Over the next two days Rommel pressed his initial advantage. On February 20 the 10th Panzer, finally released to his command, moved into Kasserine Pass. It was too late. American reinforcements had arrived. The German offensive stalled.

That same day, February 20, Ike asked the British Chief of the Imperial General Staff, Alan Brooke, to replace Mockler-Ferryman “with an officer who has a broader insight into German mentality and method.”
7
It was the only time in his three-year career as Allied Commander in Chief that Eisenhower asked the British to relieve one of their officers on his staff.

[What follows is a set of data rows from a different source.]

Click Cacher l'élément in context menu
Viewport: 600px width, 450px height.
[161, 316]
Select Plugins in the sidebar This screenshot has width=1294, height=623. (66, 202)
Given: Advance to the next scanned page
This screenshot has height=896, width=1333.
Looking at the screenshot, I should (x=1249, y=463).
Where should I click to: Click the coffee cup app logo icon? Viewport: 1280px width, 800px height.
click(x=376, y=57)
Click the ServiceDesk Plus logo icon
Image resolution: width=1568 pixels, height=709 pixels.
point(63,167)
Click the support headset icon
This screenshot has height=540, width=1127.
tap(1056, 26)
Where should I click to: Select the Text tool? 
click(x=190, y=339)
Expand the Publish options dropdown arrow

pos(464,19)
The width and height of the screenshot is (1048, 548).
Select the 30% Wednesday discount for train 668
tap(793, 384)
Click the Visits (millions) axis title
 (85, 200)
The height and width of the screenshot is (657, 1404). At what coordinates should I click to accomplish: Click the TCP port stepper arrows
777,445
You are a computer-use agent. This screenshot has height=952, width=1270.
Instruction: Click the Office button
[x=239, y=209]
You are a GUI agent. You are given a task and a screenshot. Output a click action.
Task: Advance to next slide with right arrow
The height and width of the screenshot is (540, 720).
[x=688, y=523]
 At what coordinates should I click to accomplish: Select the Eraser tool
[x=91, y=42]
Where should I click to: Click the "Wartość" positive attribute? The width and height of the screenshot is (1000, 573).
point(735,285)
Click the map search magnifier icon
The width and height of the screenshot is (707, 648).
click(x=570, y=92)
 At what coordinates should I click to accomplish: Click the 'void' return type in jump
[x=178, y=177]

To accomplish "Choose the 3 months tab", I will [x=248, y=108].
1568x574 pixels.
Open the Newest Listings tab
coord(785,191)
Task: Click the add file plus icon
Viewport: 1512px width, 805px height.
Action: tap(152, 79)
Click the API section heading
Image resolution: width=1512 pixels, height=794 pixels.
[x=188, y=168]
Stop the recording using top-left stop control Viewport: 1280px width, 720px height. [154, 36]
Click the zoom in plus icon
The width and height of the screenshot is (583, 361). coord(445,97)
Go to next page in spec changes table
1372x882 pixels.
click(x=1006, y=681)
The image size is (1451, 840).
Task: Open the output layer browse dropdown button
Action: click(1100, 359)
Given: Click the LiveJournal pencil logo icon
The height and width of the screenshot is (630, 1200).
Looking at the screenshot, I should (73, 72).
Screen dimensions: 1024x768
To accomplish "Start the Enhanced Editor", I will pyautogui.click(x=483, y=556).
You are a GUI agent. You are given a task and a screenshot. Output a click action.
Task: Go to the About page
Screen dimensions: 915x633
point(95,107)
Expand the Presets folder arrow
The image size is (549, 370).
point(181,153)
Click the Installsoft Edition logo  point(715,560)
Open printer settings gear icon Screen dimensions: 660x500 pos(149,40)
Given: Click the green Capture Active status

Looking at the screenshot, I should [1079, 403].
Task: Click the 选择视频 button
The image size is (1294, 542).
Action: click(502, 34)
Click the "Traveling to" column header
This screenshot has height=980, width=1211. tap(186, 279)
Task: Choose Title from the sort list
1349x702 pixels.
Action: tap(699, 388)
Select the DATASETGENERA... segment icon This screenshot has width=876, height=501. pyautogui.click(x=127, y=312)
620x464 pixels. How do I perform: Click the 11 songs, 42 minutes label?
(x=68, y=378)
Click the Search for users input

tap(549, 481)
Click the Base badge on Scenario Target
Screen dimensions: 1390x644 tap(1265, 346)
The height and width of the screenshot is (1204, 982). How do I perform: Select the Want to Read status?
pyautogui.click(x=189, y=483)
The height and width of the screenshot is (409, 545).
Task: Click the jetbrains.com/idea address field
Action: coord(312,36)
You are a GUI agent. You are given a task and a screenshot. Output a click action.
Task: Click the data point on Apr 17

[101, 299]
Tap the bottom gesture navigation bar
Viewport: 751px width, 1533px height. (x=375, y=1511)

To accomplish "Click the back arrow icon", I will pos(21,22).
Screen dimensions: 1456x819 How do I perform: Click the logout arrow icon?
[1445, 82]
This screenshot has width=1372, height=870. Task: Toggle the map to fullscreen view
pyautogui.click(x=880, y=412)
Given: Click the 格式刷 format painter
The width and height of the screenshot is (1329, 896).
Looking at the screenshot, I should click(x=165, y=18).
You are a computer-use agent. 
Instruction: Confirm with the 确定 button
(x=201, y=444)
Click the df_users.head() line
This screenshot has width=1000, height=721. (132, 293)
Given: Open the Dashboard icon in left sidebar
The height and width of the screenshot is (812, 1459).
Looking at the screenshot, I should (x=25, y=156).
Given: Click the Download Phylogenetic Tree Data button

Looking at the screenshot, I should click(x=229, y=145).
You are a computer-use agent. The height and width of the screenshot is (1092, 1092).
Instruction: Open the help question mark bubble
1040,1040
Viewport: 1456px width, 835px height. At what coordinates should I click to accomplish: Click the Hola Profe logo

In a cable to Marshall the next day, Ike explained that “due to faulty G-2 estimates” Anderson had not become convinced “until too late that the attack through Faïd was really the main effort.”

Then, in guarded language, he added, “I am provoked that there was such reliance placed upon particular types of intelligence that general instructions were considered inapplicable. In this connection and for your eyes only, I have asked for the relief of my G-2. He is British and the head of that section must be a British officer because of the network of special signal establishments he operates, but Brooke has agreed to make available a man in Great Britain who is tops in this regard.”
8
The man was General Kenneth Strong. He stayed with Ike through the remainder of the war and the two officers established a close and effective relationship. Mockler-Ferryman returned to London to head the Special Operations Executive (
SOE
), which controlled sabotage and underground efforts in occupied France.

But what, meanwhile, was the origin of Mockler-Ferryman's
terrible mistake at Kasserine Pass? It was
ULTRA
. An entry of February 20 in Butcher's previously unpublished diary provides some of the details: “An explanation of the defeat, as seen by Ike, lies in a misinterpretation of radio messages we regularly intercept from the enemy. This source is known as ‘Ultra.' It happens that our G.2 Brigadier Mockler-Ferryman, relies heavily upon this source. It has frequently disclosed excellent information as to the intentions of the Axis. However, the interpretation placed by G.2 on the messages dealing with the place of attack—an attack that has been expected for several days—led Mockler-Ferryman to believe that a feint would be made where the attack actually occurred … and that the real and heavy attack would come in the north.”
9

What Butcher did not know was that Rommel's initial attack was as much a surprise to von Arnim and his superiors as it was to Mockler-Ferryman. Rommel, not for the first time, had disobeyed orders.